Sayfa alıntısı:
"İçtihat Metni"
MAHKEMESİ :ASLİYE HUKUK MAHKEMESİ
DAVA TÜRÜ : TAPU İPTALİ VE TESCİL
Taraflar arasında İlk Derece Mahkemesinde görülen tapu iptali ve tescil davasında verilen karar hakkında yapılan temyiz incelemesi sonucunda, Yargıtay (Kapatılan) 16. Hukuk Dairesince İlk Derece Mahkemesi kararının bozulmasına dair verilen karara, İlk Derece Mahkemesince uyularak yeniden yapılan yargılama sonucunda; davanın kısmen kabulüne ilişkin karar, süresi içinde davalı ... vekili tarafından temyiz edilmekle; temyiz dilekçesinin kabulüne karar verildikten sonra, dosyadaki belgeler incelenip gereği düşünüldü:
I. DAVA
Davacı vekili dava dilekçesinde özetle, müvekkillerinin kardeş olduklarını, Diyarbakır Merkez Cankatran Köyüne bitişik Cücük Köyü ile Uyandık Köyü sınırlarında tarla vasfında taşınmazları olduğunu, Cücük Köyünde bulunan 98, 99, 100, 73, 110, 111 ve 112 parsel sayılı taşınmazlara bitişik bir parça takriben 225 dönümlük tapulama harici taşlık alan olduğunu, bu alanın diğer tarafının ise Uyandık Köyünün 32 ve 35 numaralı parselleri baştan başa kapladığını, 1971 yılında yapılan kadastro çalışmaları esnasında tapulama harici taşlık alan olarak bırakıldığını, müvekkillerinin bu taşlık alanın taşlarını ayıklamak sureti ile tarım arazisi haline getirdiklerini, 20 yılı aşkın bir süreden beri bu taşınmazı malik sıfatı ile zilyedlikleri ile nizasız ve fasılasız olarak devam edegeldiğini, taşınmazın arzda belirlenecek 100 dönümlük bir kısmının müvekkili ... adına, 50'şerden ayrı ayrı iki parçasının da müvekkilleri ... ... ... ve ... ... ... adına zilyedlikten tespit ve tesciline karar verilmesini talep ve dava etmiştir.
II. CEVAP
Davalı ... vekili cevap dilekçesinde özetle, davanın reddine karar verilmesi gerektiğini savunmuştur.
Davalı ... vekili cevap dilekçesinde özetle, davanın reddine karar verilmesi gerektiğini savunmuştur.
Dahili davalı ... vekili cevap dilekçesinde özetle, davanın reddine karar verilmesi gerektiğini savunmuştur.
Dahili davalı ... vekili cevap dilekçesinde özetle; davanın reddine karar verilmesi gerektiğini savunmuştur.
III. İLK DERECE MAHKEMESİ KARARI
Mahkemece 05/11/2013 tarihli ve 2004/228 E., 2013/1020 K. sayılı kararı ile davanın kabulüne karar verilmiştir.
IV. TEMYİZ
1. Temyiz Yoluna Başvuranlar
İlk Derece Mahkemesinin yukarıda belirtilen kararına karşı süresi içinde davalı ... ve davalı KTK temyiz isteminde bulunmuştur.

Malzeme:

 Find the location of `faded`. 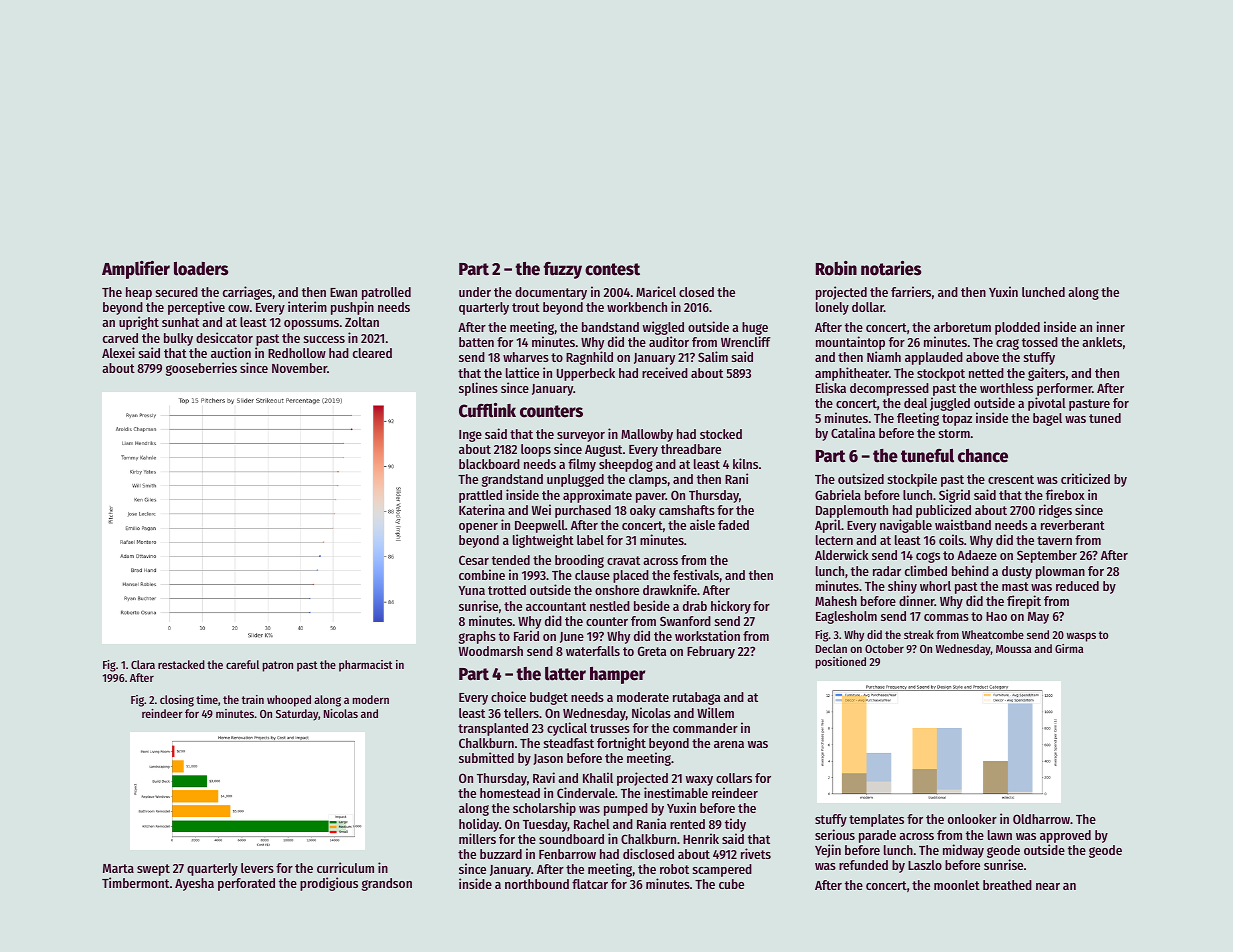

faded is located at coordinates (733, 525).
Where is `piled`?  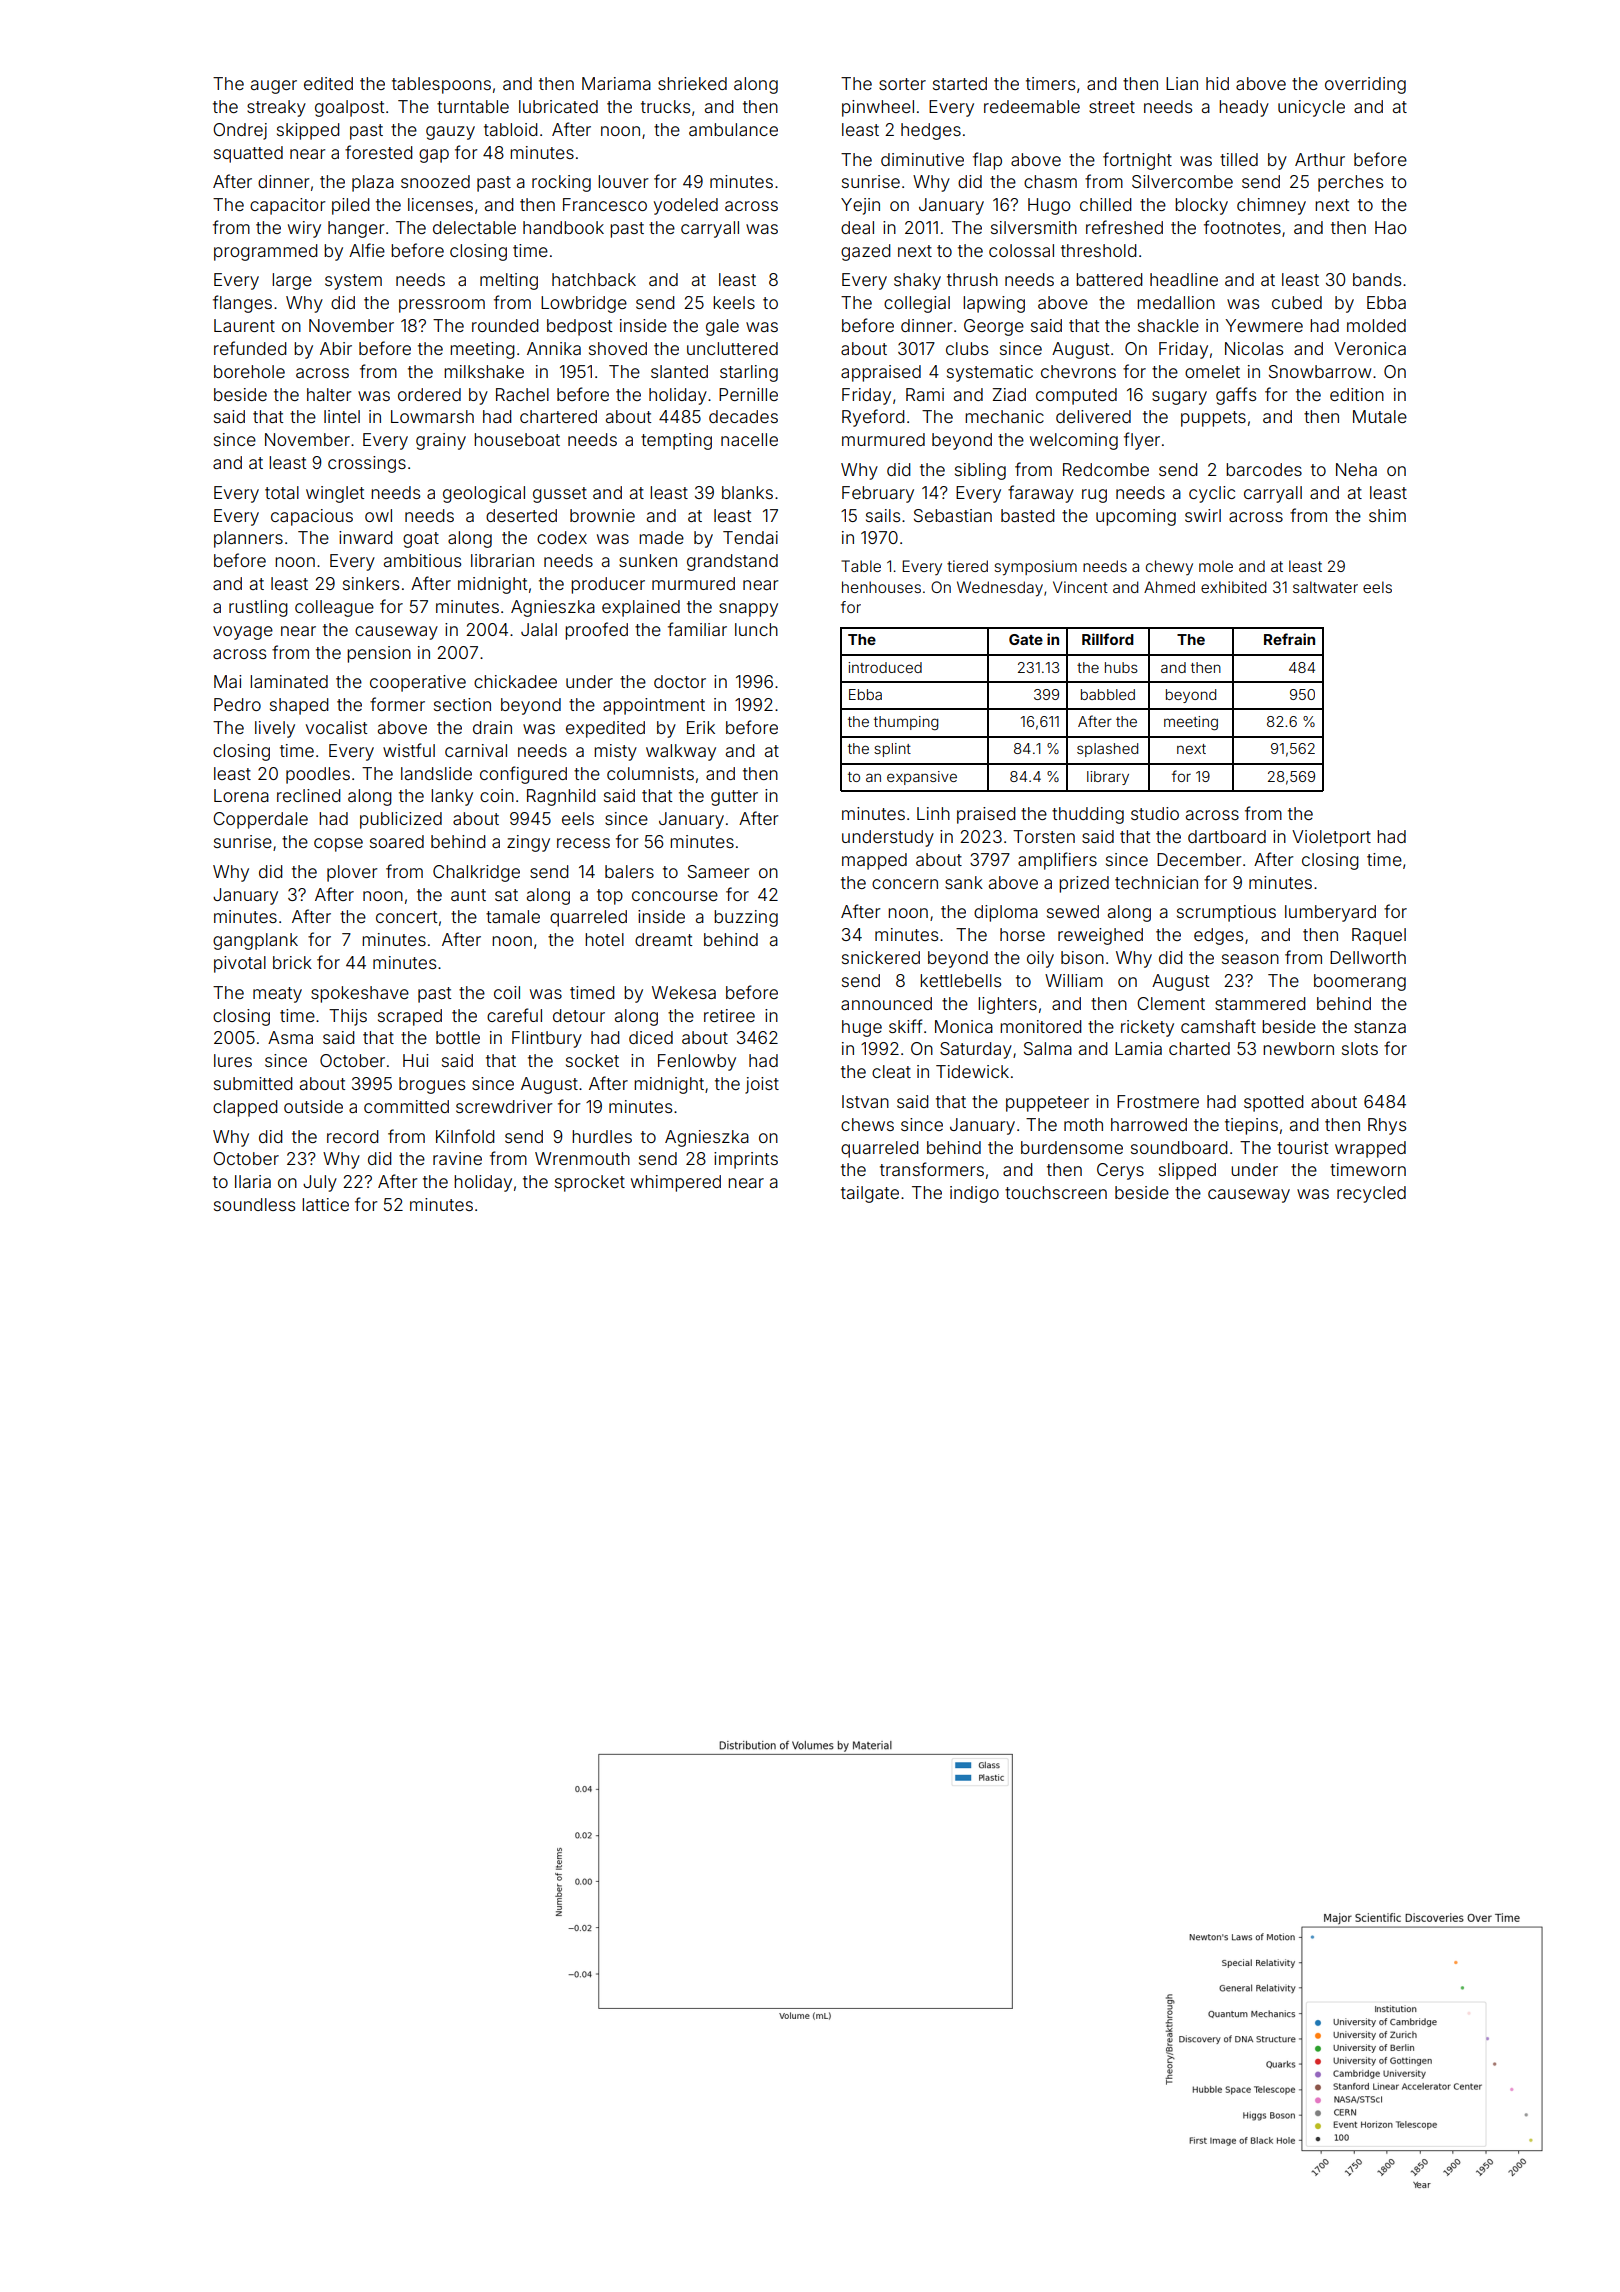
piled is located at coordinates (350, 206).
==
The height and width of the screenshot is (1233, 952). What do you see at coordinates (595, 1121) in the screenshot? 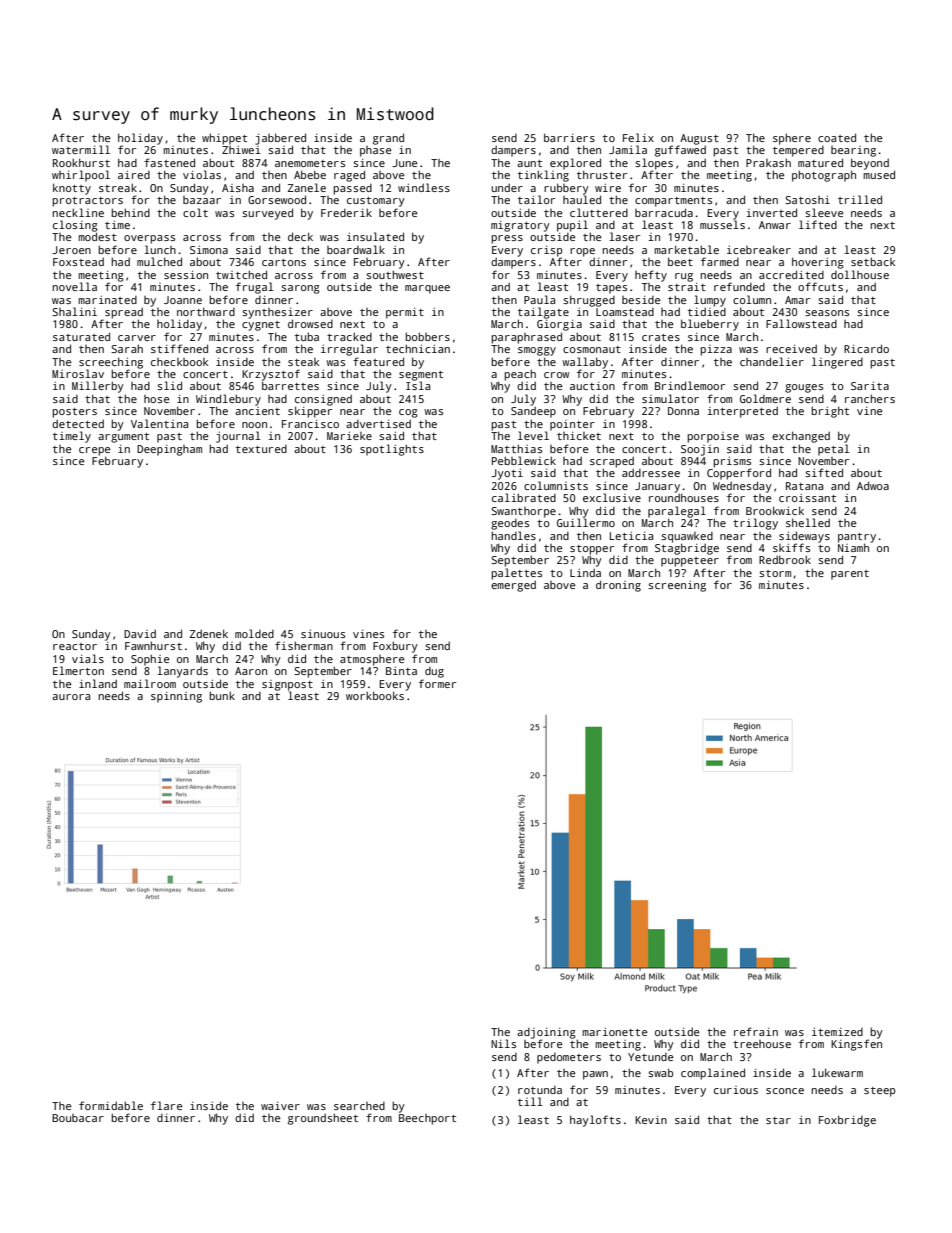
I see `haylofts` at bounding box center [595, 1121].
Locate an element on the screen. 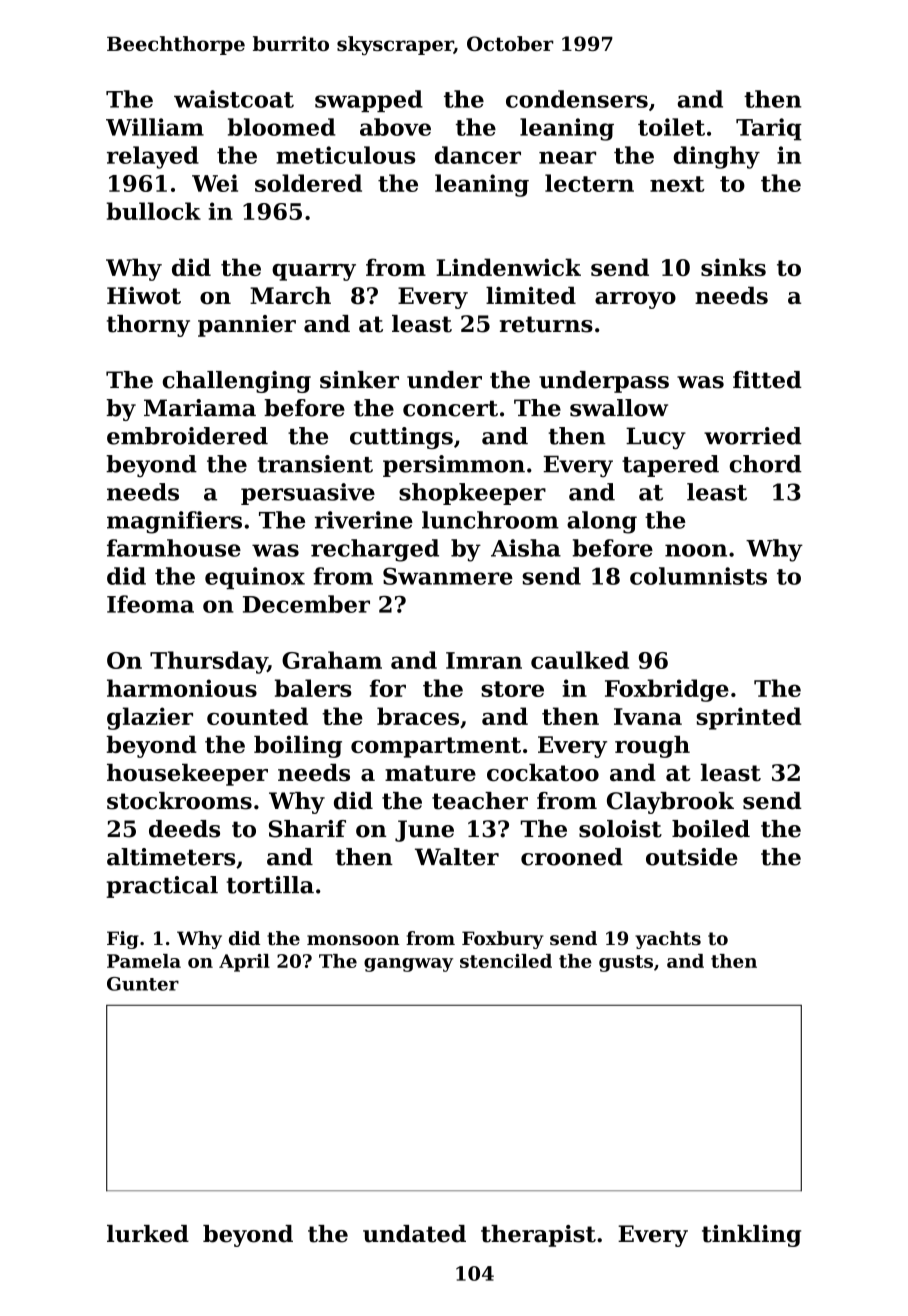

Kısa görev 1:
İçtihat metninde Cücük Köyünde bulunduğu söylenen parsellerin numaralarını metindeki sırayla yazın.
Kısa görev 2:
İçtihat metninde "III. İLK DERECE" sözlerinden "temyiz isteminde bulunmuştur." sözlerine kadar olan her şeyi harfi harfine aktarın.

Doğru çıktı 1:
98, 99, 100, 73, 110, 111, 112

Doğru çıktı 2:
III. İLK DERECE MAHKEMESİ KARARI
Mahkemece 05/11/2013 tarihli ve 2004/228 E., 2013/1020 K. sayılı kararı ile davanın kabulüne karar verilmiştir.
IV. TEMYİZ
1. Temyiz Yoluna Başvuranlar
İlk Derece Mahkemesinin yukarıda belirtilen kararına karşı süresi içinde davalı ... ve davalı KTK temyiz isteminde bulunmuştur.